The inherent fragility of seccomp()
seccomp() allows the establishment of a filter that will restrict the set of system calls available to a process. It has obvious uses related to sandboxing; if an application has no need for, say, the open() system call, blocking access to that call entirely can reduce the damage that can be caused if that application is compromised. As more systems and programs are subjected to hardening, the use of seccomp() can be expected to continue to increase.
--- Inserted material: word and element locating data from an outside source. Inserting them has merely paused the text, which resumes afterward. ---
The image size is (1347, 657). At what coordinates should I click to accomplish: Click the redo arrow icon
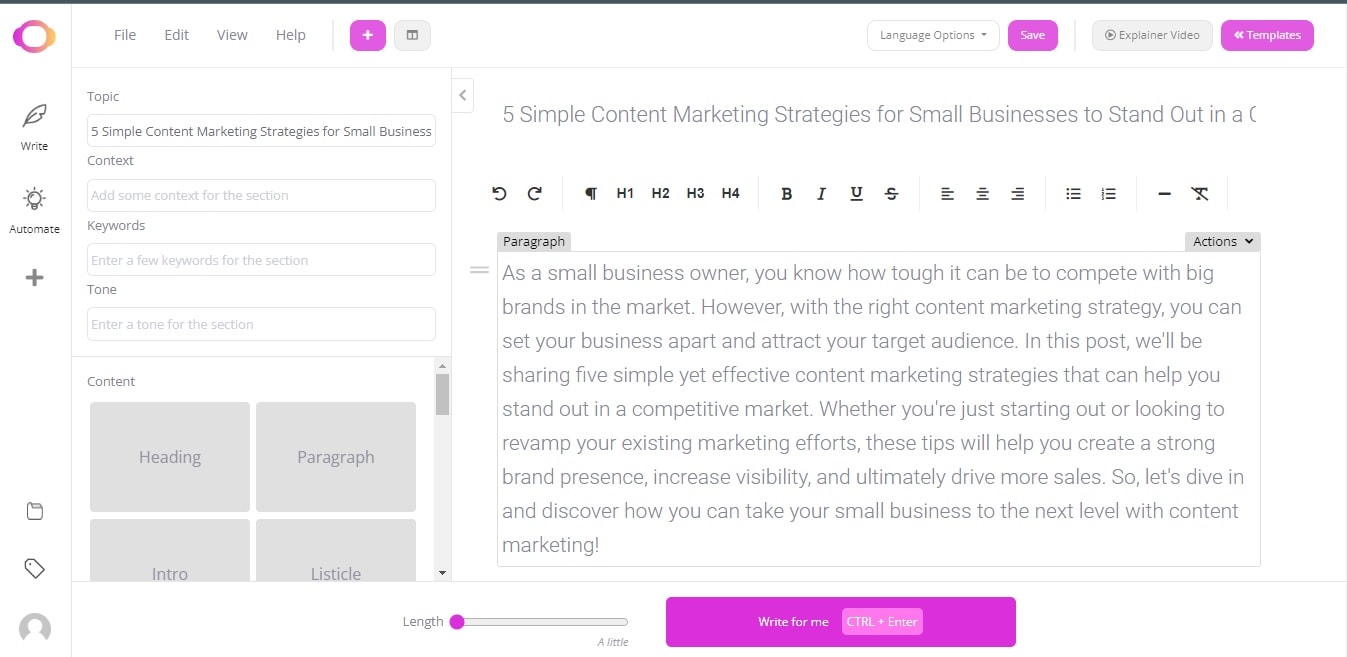pyautogui.click(x=535, y=194)
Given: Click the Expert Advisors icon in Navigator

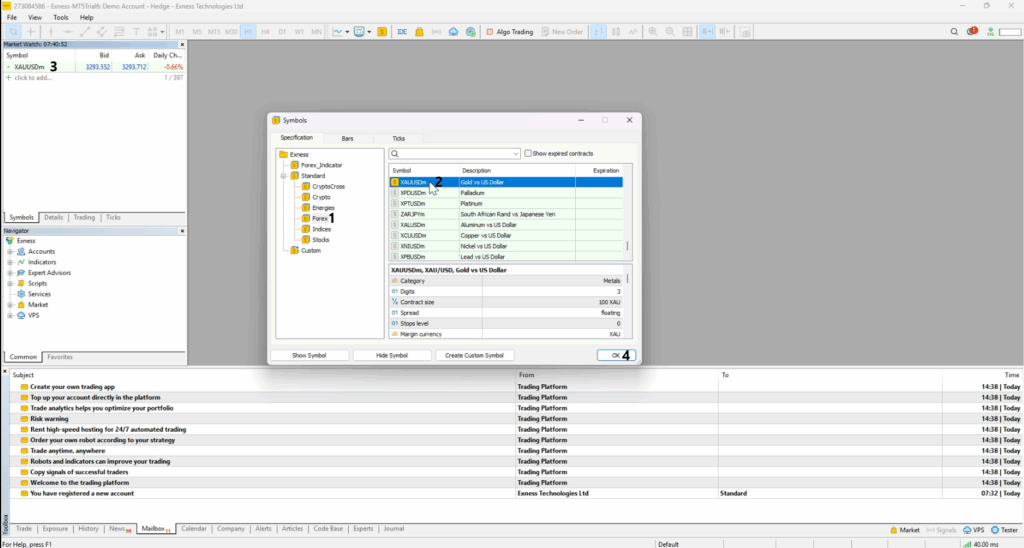Looking at the screenshot, I should 21,273.

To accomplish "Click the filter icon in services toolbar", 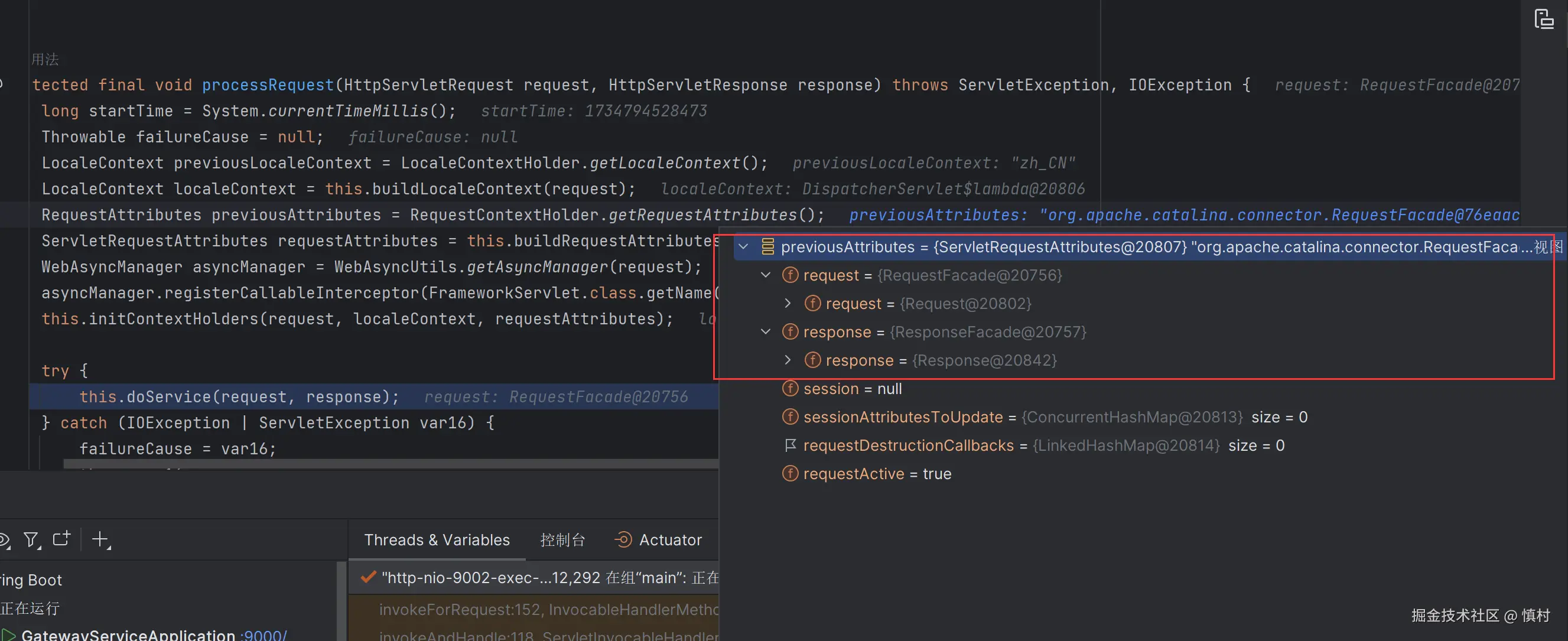I will (x=31, y=539).
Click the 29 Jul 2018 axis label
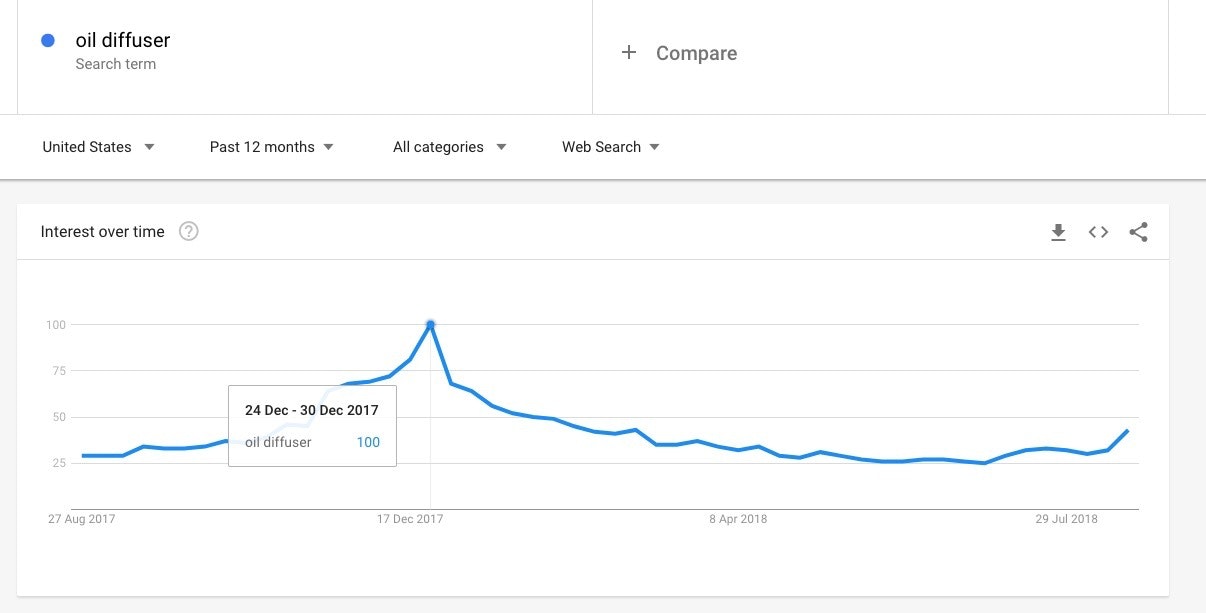 [x=1066, y=519]

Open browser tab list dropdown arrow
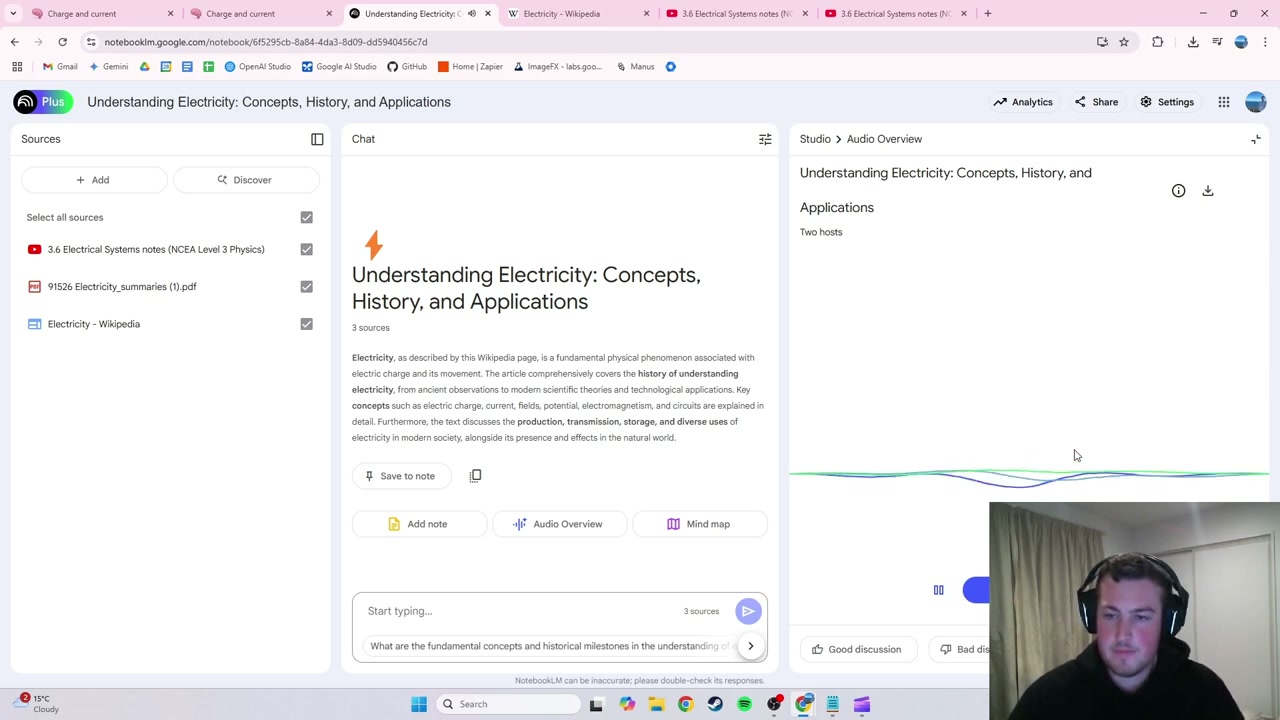click(x=13, y=13)
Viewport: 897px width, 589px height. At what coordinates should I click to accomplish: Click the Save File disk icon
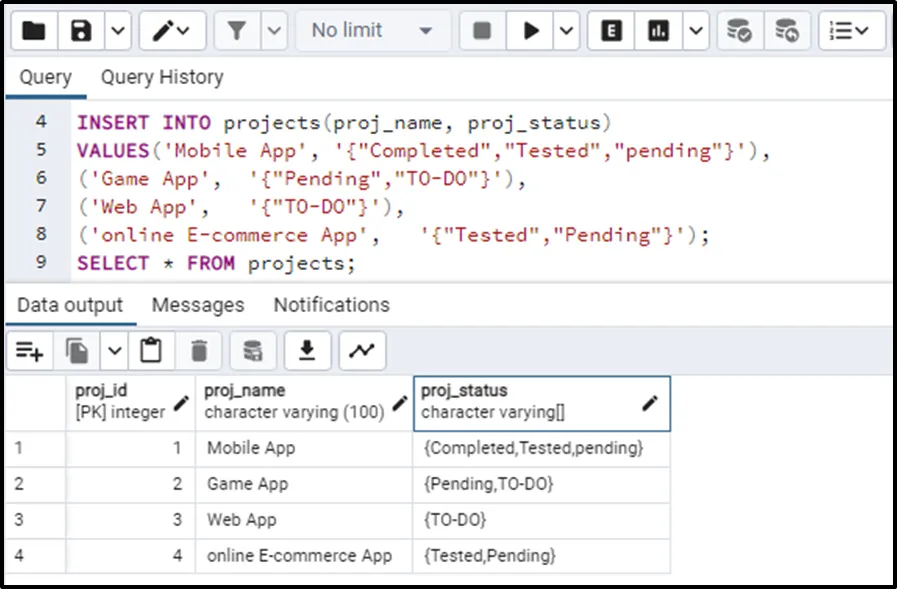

Michael Kerrisk recently reported that upgrading to glibc 2.26 broke one of his demonstration applications. That program was using seccomp() to block access to the open() system call. The problem that he ran into comes down to the fact that applications almost never invoke system calls directly; instead, they call wrappers that have been defined by the C library.
The glibc open() wrapper has, since the beginning, been a wrapper around the kernel's open() system call. But open() is an old interface that has long been superseded by openat(). The older call still exists because applications expect it to be there, but it is implemented as a special case of openat() within the kernel itself. In glibc 2.26, the open() wrapper was changed to call openat() instead. This change was not visible to ordinary applications, but it will break seccomp() filters that behave differently for open() and openat().
Kerrisk was not really complaining about the change, but he did want to
inform the glibc developers that there were user-visible effects from
it: "I want to raise awareness that these sorts of changes have the
potential to possibly cause breakages for some code using seccomp, and note
that I think such changes should not be made lightly or
gratuitously
". The developers should, he was suggesting, keep the
possibility of breaking seccomp() filters in mind when making
changes, and they should document such changes when they cannot be avoided.
Florian Weimer, however, disagreed:
Another way of putting this might be: seccomp() filters are not considered to be a part of the ABI that is provided by glibc, so incompatible changes there are not considered regressions. They are, instead, a consequence of filtering below the glibc level while expecting behavior above that level to remain unchanged.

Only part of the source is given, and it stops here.